(Supplied information Opens)

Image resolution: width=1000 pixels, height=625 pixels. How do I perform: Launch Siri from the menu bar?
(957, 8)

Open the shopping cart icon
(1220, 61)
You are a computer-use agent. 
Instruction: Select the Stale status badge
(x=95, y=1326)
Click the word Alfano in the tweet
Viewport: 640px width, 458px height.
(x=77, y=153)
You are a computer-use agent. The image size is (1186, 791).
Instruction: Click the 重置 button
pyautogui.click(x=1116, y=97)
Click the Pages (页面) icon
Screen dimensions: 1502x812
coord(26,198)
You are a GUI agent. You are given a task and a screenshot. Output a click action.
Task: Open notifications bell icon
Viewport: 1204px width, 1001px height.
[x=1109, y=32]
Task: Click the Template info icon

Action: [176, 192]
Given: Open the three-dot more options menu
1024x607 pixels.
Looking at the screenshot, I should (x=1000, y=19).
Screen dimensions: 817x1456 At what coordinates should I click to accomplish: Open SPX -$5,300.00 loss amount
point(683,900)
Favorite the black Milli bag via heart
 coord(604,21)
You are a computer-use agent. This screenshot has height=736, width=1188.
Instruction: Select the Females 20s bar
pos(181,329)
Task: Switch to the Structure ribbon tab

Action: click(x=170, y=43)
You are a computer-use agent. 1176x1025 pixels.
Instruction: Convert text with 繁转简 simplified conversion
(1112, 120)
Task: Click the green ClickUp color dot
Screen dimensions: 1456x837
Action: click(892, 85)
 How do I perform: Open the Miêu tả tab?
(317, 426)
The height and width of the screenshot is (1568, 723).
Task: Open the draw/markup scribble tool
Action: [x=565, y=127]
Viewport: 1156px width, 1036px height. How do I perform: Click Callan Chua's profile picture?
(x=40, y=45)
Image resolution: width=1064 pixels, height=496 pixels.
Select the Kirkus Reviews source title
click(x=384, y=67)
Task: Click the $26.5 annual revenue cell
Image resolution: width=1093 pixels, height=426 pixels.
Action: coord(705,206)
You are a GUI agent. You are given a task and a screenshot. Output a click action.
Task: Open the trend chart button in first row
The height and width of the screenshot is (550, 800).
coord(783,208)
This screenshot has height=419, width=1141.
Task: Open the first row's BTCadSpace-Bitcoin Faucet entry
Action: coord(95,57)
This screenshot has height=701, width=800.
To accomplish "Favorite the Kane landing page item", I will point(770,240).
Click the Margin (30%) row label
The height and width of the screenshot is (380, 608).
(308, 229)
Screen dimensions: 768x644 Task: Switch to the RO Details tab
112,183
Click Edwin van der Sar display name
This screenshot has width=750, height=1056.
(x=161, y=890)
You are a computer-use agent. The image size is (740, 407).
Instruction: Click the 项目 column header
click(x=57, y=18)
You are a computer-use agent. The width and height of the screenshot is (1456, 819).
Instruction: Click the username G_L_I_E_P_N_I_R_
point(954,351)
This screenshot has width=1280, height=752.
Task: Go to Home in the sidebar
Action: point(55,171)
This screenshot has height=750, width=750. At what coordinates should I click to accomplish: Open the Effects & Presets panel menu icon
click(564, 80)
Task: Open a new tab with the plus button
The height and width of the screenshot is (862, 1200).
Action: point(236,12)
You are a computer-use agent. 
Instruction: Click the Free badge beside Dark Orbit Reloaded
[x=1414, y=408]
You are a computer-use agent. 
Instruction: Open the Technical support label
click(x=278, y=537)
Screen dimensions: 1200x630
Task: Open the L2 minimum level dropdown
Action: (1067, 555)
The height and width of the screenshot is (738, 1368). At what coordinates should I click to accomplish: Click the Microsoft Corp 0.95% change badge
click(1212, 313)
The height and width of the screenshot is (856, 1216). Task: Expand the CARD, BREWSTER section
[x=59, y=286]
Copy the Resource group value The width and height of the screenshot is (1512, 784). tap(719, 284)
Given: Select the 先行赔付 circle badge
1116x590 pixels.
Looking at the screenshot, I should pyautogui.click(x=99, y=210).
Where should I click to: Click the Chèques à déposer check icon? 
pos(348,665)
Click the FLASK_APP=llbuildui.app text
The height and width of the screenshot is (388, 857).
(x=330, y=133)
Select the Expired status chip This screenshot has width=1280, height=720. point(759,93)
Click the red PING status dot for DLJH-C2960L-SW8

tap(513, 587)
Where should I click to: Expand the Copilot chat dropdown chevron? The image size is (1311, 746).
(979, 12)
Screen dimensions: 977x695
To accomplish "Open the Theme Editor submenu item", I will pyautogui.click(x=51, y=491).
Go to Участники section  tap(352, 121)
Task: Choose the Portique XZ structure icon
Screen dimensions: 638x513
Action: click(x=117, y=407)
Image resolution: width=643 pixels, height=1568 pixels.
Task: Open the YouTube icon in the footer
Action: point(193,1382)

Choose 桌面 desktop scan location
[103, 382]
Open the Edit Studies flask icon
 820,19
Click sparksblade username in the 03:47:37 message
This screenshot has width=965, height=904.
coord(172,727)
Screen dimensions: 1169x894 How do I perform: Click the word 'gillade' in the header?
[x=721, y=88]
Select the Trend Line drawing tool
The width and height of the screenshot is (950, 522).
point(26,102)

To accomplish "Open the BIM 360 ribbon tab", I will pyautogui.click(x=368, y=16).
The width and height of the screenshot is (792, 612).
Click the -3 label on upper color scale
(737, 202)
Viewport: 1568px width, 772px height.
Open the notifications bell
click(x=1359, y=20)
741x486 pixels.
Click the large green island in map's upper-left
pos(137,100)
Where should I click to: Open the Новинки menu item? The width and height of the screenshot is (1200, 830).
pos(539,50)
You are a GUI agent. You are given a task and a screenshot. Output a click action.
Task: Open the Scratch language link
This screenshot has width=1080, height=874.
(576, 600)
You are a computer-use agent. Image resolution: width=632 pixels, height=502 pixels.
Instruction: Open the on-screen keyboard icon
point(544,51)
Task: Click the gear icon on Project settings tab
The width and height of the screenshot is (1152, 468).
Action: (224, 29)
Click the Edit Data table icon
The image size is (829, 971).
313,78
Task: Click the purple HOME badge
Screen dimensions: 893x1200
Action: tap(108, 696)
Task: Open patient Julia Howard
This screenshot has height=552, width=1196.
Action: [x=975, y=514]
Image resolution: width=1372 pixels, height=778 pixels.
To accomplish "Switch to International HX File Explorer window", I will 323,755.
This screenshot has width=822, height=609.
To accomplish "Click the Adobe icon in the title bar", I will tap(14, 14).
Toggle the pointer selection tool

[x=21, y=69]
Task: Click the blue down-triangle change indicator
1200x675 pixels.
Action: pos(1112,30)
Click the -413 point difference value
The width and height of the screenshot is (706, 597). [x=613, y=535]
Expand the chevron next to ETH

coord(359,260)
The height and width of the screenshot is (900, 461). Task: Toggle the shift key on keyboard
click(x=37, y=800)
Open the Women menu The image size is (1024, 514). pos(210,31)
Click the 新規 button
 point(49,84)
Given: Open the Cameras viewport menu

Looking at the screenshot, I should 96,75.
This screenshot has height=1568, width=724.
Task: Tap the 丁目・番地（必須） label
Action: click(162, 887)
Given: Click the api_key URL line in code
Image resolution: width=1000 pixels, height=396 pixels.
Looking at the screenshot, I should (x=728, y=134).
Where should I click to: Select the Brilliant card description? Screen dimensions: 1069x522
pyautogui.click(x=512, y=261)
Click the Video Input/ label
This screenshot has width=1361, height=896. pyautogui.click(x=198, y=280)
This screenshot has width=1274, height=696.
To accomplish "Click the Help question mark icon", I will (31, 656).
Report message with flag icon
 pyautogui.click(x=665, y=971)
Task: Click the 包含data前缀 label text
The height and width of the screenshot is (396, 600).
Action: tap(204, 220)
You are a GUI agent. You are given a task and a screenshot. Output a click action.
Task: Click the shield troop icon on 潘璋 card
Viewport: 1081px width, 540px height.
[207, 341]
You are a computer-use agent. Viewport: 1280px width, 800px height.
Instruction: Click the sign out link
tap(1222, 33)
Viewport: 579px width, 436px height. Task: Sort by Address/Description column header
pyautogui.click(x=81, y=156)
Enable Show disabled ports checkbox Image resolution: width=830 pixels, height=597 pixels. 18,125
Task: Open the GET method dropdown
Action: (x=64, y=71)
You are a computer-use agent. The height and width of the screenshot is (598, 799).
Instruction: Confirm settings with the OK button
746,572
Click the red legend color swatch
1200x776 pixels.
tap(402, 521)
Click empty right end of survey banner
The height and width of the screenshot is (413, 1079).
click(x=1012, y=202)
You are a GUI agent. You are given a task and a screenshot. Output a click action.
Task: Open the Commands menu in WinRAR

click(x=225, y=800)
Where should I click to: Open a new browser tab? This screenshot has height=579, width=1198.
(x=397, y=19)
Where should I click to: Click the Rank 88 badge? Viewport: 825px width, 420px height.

(Supplied information Closes)

Task prompt: Whenever a line above has the word "computer" in it, copy that line.

Exercise output:
You are a computer-use agent. 
You are a computer-use agent. The image size is (1186, 791).
You are a computer-use agent. This screenshot has height=736, width=1188.
You are a computer-use agent. 1176x1025 pixels.
You are a computer-use agent. The image size is (740, 407).
You are a computer-use agent. The width and height of the screenshot is (1456, 819).
You are a computer-use agent. 
You are a computer-use agent. 
You are a computer-use agent. Image resolution: width=632 pixels, height=502 pixels.
You are a computer-use agent. Viewport: 1280px width, 800px height.
You are a computer-use agent. The height and width of the screenshot is (598, 799).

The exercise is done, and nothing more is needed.